EXTRACT:
A reverse proxy sits between clients and one or more backend servers and accepts incoming requests on behalf of those servers, acting as a single point of entry for a service or application, which simplifies network topologies and centralises concerns such as security and routing.

At its simplest a reverse proxy receives HTTP or TCP connections from clients and forwards them to appropriate origin servers, while returning responses to the client, which means the client often does not know which backend served the request, and the proxy can add, remove or modify headers and manage TLS for all backends.

Common use cases you should know include load balancing to distribute work across servers, TLS termination to offload encryption, caching to reduce backend load, compression to save bandwidth and request routing to direct different paths or hosts to distinct services, which together improve resilience and operational control.

When placing a reverse proxy in your architecture, prefer it as the public gateway for a service so you centralise access control and observability, run at least two instances for high availability with a failover or DNS-based approach, and ensure health checks are configured so unhealthy backends are automatically removed from the pool.

COMPLETE THE FOLLOWING:
a) Revise the reverse proxy text starting with "A reverse proxy sits" and going on through "for all backends.", with "users" in place of "clients".
b) Carry on the reverse proxy explanation from the point where it stops.
The lines are drawn from a separate source.

PROVIDED RECORDS:
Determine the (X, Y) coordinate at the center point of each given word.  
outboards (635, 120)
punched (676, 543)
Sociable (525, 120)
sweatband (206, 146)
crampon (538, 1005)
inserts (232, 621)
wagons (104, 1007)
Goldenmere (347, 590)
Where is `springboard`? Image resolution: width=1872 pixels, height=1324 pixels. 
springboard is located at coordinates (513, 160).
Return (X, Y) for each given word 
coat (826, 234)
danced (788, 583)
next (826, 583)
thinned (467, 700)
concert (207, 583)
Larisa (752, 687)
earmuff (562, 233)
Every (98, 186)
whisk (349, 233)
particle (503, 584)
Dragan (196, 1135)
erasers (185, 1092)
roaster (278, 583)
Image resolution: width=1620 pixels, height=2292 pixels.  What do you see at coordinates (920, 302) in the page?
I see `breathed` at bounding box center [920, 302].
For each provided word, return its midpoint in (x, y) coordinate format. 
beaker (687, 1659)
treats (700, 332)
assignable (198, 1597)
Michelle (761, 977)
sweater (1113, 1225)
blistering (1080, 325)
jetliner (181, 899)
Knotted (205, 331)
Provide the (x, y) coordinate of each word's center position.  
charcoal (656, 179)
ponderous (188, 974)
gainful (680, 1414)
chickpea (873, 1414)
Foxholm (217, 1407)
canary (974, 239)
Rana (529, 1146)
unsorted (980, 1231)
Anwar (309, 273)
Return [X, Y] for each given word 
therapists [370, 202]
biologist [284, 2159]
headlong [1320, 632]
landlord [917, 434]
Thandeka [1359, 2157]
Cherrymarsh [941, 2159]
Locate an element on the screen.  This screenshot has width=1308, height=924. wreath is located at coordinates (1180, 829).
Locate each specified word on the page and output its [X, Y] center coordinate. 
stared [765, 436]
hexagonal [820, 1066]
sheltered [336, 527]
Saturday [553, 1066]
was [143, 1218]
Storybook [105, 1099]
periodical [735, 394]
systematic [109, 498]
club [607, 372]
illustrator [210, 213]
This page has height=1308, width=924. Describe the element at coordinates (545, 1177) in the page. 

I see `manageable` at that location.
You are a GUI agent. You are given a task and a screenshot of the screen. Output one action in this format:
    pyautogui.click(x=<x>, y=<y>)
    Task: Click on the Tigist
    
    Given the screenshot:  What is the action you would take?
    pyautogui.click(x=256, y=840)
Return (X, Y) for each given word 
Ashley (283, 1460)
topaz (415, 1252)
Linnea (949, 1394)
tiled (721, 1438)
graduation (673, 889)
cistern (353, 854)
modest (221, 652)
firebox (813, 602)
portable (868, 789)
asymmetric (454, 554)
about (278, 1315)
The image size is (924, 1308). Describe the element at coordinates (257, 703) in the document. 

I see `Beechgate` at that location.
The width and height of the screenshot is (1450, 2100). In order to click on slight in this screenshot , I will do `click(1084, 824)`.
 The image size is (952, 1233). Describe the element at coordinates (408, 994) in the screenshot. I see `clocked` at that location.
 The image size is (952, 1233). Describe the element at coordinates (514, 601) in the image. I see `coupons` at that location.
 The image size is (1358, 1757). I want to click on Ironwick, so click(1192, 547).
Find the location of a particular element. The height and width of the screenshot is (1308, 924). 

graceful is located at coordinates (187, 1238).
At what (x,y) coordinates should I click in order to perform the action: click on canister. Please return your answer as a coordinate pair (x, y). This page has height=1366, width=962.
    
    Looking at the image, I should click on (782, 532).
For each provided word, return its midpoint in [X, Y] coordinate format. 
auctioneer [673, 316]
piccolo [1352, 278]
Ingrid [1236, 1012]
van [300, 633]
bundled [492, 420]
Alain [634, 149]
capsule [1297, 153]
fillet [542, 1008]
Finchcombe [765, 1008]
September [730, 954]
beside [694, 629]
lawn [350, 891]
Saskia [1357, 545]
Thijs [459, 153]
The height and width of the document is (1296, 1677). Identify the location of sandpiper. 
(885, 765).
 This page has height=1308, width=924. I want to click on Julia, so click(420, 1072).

TASK RESULTS:
a)
A reverse proxy sits between users and one or more backend servers and accepts incoming requests on behalf of those servers, acting as a single point of entry for a service or application, which simplifies network topologies and centralises concerns such as security and routing.

At its simplest a reverse proxy receives HTTP or TCP connections from users and forwards them to appropriate origin servers, while returning responses to the client, which means the client often does not know which backend served the request, and the proxy can add, remove or modify headers and manage TLS for all backends.

b)
Configure the proxy conservatively to begin with and iterate based on telemetry, set sensible timeouts and buffer sizes to avoid head-of-line blocking, preserve the client IP with X-Forwarded-For or the PROXY protocol so logs and rate limiting work correctly, and avoid leaking internal details by sanitising headers and error messages on responses.

Security practises to apply include terminating TLS at the proxy while using mutual TLS to authenticate backends where appropriate, placing management interfaces on a separate network or loopback with strict ACLs, enabling rate limiting to mitigate abusive traffic, and pairing the proxy with a web application firewall where you need defence in depth for web applications.

  • Cache static assets aggressively and set short or validation-based caching for dynamic content to balance freshness with efficiency.
  • Use brotli or gzip compression for textual content but avoid compressing already-compressed media to save CPU cycles.
  • Offload session affinity only when necessary; prefer stateless backends or shared session stores to avoid sticky session complexity.
  • Monitor latency and error budgets from the proxy outward so you can detect backend issues quickly and fail over gracefully.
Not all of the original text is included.